> _Work instruction_: When you restate the data, keep every word as it is and drop the images.

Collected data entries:
BEGIN

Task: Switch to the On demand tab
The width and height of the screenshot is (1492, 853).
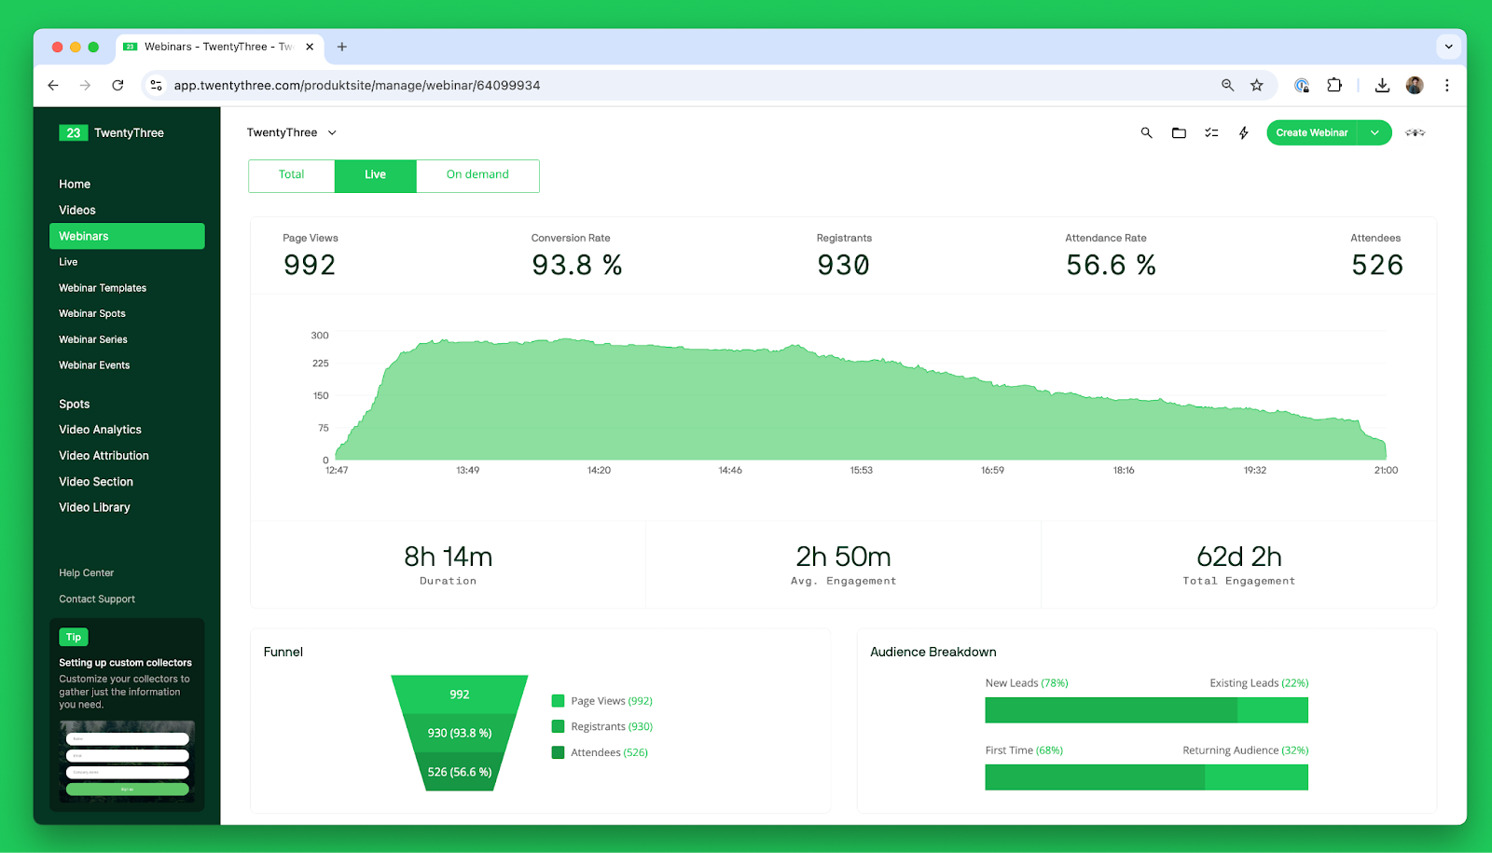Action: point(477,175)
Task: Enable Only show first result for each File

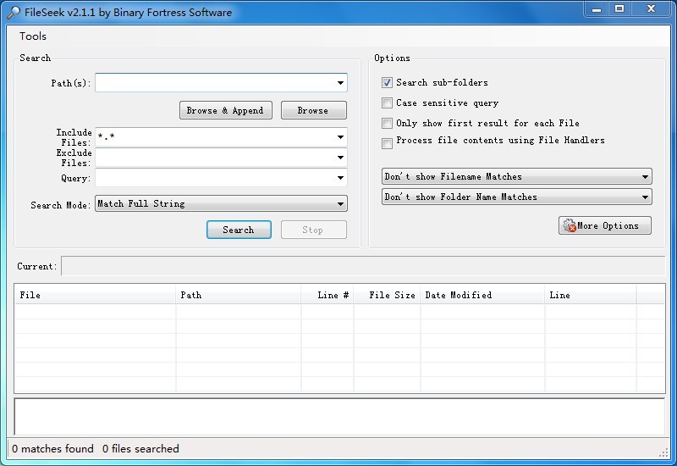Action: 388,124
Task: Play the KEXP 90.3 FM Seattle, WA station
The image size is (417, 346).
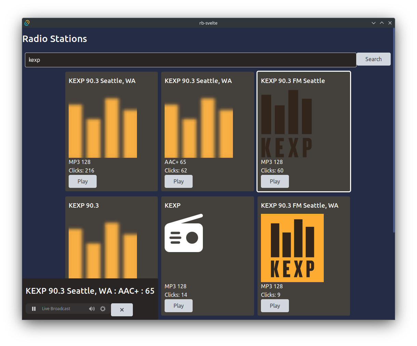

END

> _Result for this exercise_:
Task: Switch to the On demand tab
The width and height of the screenshot is (1492, 853).
Action: point(477,175)
Task: Enable Only show first result for each File

Action: 388,124
Task: Play the KEXP 90.3 FM Seattle, WA station
The image size is (417, 346).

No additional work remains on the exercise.